Trivago’s website aggregates deals offered by online hotel booking sites (like Expedia, Hotels.com and Booking.com) and hotel proprietors’ own websites for available rooms at a hotel and highlights one offer out of all online hotel booking sites (referred to as the ‘Top Position Offer’). However, Trivago’s own data showed that higher-priced room rates were selected as the Top Position Offer over alternative lower-priced offers in 66.8 per cent of listings.

Trivago’s revenue was primarily obtained from cost-per-click (CPC) payments from online hotel booking sites, which significantly affected that booking site’s appearance and prominence in search results.

In August 2018 the ACCC instituted proceedings against Trivago and in January 2020, the Federal Court found Trivago had breached the Australian Consumer Law when it made misleading representations about hotel room rates on its website and television advertising.

In March 2020, Trivago appealed the Court’s decision.

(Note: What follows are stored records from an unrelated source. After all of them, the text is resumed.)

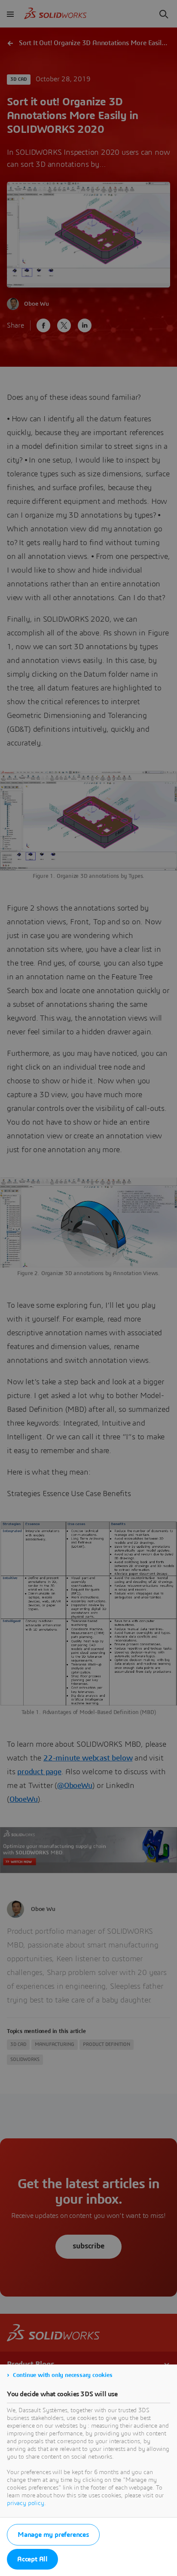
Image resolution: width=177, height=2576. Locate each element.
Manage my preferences (53, 2534)
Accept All (32, 2559)
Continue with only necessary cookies (63, 2375)
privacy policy (25, 2503)
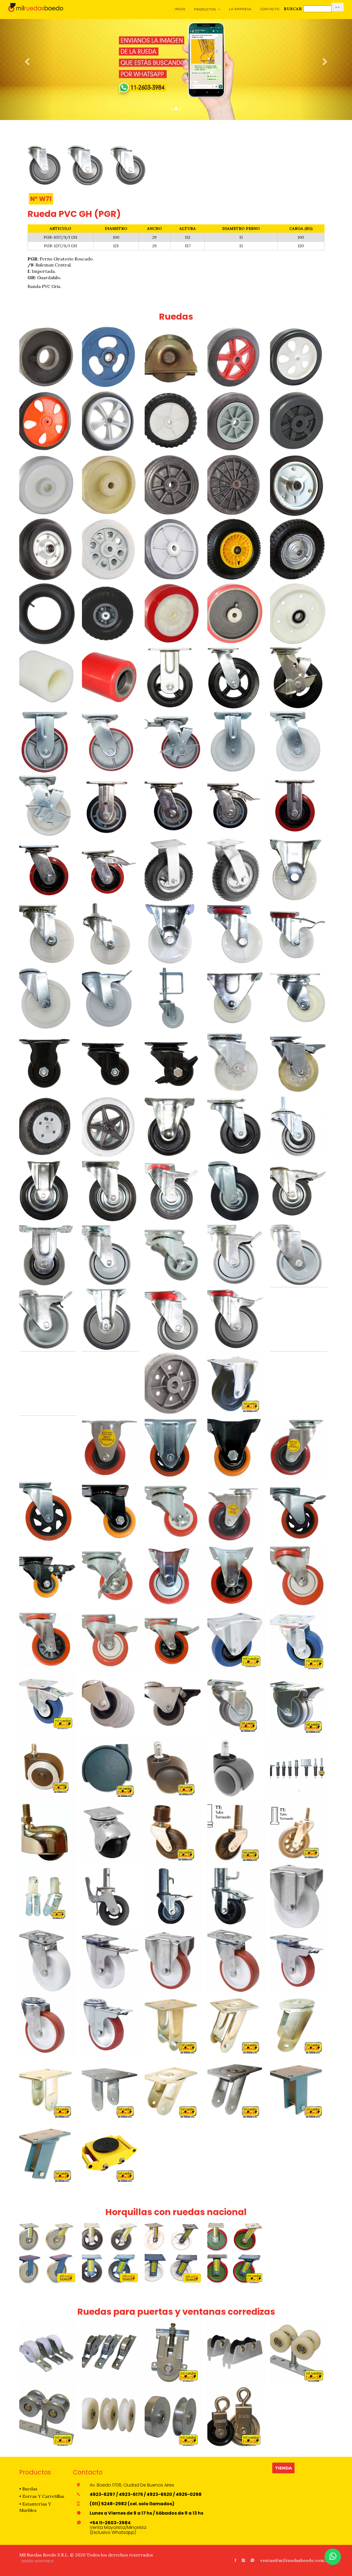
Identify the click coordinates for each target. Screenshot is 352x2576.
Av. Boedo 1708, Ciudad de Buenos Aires (132, 2485)
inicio (180, 9)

The following is an example of Trivago’s online price display taken on 1 April, 2018. For example, the $299 deal is highlighted below, when a cheaper deal was available if a consumer clicked “More deals” (underneath the offers from other booking sites in the middle panel).

 

A sample of Trivago’s TV advertisement as at 24 December 2017 is below:

Currently there are "2 comments" on this Article:

  1. gnits says:

    …..but how do you actually define ‘best price’… does it really mean the lowest price… or the price you get for an offer… can accc also go after tripadvisor which is doing the same cpc for business listing on top of annual fees…

  2. David Astley says:

    The 1 April 2018 price display shown in the article doesn’t really mislead the consumer because the ‘Top Position Offer’ doesn’t say it’s the cheapest, and it’s clear from the column next to it that there are cheaper rates on offer. You’d have to be rushing to make a booking to miss that. In any event, any astute traveller these days should know to check the hotel’s direct rates to be sure that the comparisons are “apples with apples” and not “apples with oranges”. Many hotels offer extras for direct bookings that are not available when booked through third-party booking sites, and even if they don’t you are much more likely to get an upgrade when you’ve booked direct with the hotel than when you’ve booked through a booking site.